Graf hasn’t just tagged along for the ride. She was Andre’s partner as they won the last two Pickleball Slams. She’s become consumed by the game in her own right, not just disappearing for hours to play with friends, but also launching her own line of signature paddles with equipment brand JOOLA. When they traveled together to Vietnam and China for the JOOLA Pickleball Legends Tour last year, Graf was on the court every chance she got. It’s been a blessing, Agassi said, “to be able to do stuff that we both enjoy. She authentically loves playing the game.”
They’re building pickleball together the way they’ve built everything else—as partners. Graf serves as a JOOLA ambassador alongside Agassi. They cocaptain teams at the Pickleball Slam. They’vetaken the sport international together, drawing massive crowds from Shanghai to Ho Chi Minh City.
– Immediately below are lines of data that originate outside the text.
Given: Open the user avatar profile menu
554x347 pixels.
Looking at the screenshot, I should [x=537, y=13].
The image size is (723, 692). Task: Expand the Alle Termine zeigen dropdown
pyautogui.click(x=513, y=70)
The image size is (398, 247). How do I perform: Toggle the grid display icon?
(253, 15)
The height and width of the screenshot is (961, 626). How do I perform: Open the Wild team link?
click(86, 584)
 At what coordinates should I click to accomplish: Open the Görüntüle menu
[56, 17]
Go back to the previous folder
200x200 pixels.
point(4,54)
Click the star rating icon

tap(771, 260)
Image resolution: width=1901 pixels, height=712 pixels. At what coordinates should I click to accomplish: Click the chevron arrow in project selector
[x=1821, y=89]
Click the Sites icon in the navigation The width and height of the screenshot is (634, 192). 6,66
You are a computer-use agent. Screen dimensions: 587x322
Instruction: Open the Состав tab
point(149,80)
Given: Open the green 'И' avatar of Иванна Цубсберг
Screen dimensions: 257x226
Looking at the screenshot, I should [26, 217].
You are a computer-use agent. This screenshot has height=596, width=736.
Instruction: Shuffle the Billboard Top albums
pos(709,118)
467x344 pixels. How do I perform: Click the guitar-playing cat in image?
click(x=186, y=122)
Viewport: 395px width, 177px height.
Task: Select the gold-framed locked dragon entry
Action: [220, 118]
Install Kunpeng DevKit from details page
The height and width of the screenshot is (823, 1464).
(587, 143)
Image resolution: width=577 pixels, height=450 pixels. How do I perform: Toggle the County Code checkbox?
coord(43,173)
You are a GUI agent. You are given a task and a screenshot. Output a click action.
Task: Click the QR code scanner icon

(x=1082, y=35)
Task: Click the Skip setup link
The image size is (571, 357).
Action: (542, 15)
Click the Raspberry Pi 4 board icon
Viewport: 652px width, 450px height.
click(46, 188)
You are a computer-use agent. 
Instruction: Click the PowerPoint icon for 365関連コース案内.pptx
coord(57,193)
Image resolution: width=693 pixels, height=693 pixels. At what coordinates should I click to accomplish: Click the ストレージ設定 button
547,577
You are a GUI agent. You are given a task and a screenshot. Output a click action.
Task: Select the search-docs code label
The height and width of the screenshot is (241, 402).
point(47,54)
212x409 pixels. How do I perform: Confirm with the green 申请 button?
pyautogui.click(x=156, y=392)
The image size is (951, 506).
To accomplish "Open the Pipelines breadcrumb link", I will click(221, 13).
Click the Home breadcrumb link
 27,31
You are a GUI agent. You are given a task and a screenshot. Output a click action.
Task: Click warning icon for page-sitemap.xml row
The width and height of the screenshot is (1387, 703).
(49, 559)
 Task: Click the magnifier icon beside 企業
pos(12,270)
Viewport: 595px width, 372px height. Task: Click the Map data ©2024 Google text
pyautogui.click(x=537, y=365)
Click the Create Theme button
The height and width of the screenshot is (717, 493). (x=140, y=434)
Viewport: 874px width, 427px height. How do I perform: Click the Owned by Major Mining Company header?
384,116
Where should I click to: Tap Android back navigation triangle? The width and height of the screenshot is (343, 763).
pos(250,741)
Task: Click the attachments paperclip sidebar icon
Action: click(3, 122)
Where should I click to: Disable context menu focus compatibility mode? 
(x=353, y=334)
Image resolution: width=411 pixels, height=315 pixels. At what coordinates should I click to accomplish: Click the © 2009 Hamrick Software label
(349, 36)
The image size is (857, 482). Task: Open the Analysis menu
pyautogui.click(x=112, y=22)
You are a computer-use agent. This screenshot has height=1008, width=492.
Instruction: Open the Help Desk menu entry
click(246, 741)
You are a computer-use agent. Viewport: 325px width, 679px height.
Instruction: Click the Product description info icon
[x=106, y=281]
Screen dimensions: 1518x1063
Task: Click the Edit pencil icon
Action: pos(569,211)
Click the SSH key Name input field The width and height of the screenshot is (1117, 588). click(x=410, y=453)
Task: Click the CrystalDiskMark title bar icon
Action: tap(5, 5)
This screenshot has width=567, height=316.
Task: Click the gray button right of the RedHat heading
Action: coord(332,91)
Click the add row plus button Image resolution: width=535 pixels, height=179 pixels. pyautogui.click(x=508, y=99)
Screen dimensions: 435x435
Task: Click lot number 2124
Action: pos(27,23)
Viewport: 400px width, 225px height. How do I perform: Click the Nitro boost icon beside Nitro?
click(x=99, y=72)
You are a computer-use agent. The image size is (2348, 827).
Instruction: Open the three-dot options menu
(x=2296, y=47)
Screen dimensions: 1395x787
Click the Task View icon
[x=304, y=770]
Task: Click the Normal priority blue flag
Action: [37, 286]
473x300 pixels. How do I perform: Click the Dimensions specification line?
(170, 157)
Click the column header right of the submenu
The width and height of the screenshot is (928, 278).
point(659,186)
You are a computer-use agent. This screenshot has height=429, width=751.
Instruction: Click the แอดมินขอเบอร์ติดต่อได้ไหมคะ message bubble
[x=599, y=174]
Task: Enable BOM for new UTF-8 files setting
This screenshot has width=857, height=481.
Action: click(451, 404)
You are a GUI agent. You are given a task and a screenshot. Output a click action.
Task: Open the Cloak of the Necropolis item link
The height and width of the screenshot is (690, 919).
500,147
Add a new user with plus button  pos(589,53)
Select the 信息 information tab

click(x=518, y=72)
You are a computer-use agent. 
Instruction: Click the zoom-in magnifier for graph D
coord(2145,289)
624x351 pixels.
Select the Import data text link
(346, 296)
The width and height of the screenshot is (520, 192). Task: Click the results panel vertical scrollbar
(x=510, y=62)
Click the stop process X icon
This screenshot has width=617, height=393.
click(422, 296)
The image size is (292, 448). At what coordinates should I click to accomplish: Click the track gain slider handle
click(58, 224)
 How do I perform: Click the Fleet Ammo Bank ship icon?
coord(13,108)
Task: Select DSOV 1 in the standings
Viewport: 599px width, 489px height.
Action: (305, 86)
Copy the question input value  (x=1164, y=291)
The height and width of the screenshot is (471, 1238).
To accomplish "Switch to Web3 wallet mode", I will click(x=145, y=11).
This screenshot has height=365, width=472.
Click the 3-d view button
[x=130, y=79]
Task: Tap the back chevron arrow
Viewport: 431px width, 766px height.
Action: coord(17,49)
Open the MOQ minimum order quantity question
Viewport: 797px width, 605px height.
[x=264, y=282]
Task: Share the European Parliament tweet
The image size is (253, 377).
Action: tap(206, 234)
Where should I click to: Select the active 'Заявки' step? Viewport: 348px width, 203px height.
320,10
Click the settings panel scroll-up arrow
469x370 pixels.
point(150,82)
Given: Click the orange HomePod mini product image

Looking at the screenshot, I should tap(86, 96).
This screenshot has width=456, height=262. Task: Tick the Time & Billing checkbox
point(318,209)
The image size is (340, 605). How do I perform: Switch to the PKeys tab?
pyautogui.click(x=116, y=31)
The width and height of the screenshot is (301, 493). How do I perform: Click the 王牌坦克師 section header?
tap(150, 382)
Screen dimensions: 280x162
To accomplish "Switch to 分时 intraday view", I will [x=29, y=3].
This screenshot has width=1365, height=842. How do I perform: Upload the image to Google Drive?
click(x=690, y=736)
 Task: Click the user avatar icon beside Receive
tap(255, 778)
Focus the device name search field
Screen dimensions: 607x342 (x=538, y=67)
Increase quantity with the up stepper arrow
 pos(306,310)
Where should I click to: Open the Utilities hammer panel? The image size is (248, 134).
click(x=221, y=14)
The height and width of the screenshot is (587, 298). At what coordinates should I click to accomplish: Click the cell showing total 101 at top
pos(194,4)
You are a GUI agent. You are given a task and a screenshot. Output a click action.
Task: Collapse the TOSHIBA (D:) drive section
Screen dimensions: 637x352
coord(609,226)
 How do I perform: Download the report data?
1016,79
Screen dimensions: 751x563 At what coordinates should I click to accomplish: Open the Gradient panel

“They say [pickleball] can ruin a marriage or build a marriage,” Agassi said. “In our case, it’s only built it.”
Photo credit:
Courtesy of Andre Agassi.
The sport has also expanded their world in unexpected ways. “I’m fifty-five years old, and the older you get, you have less friends in your life,” Agassi said. “Pickleball has actually added a great deal of new friends to our life.”
On April 15, 2026, in Hollywood, Florida, Agassi is set to defend his Pickleball Slam title for a fourth consecutive year, partnering with former tennis star James Blake. They’ll take on Anna Leigh Waters, currently ranked No. 1 in the world in pickleball, and former Wimbledon finalist Genie Bouchard with another million-dollar purse on the line in an event that will be broadcast on ESPN. “Me and James will just be probably sweating a lot more than they are,” said Agassi.
Don’t be fooled: Agassi’s competitive fire hasn’t dimmed. And his approach to pickleball is no different from his approach to tennis: “To be incredibly focused and incredibly present is crucial,” he said. “Not getting hung up in the past, not future tripping. Being really present in the moment.”
It’s the same discipline that drove Agassi to invest in a school and go all in on a sport that many people still underestimate. “Sports are a metaphor for life in a lot of different ways,” he said. “You can only deal with what’s in front of you in order to get to the finish line.”
But Agassi’s second act has reinforced that you don’t have to get to the destination alone. You need someone beside you, covering the gaps, calling the shots, and trusting you to do the same, whether on the court, in the classroom, in the boardroom, or on a 20-by-44-foot rectangle with a paddle in your hand.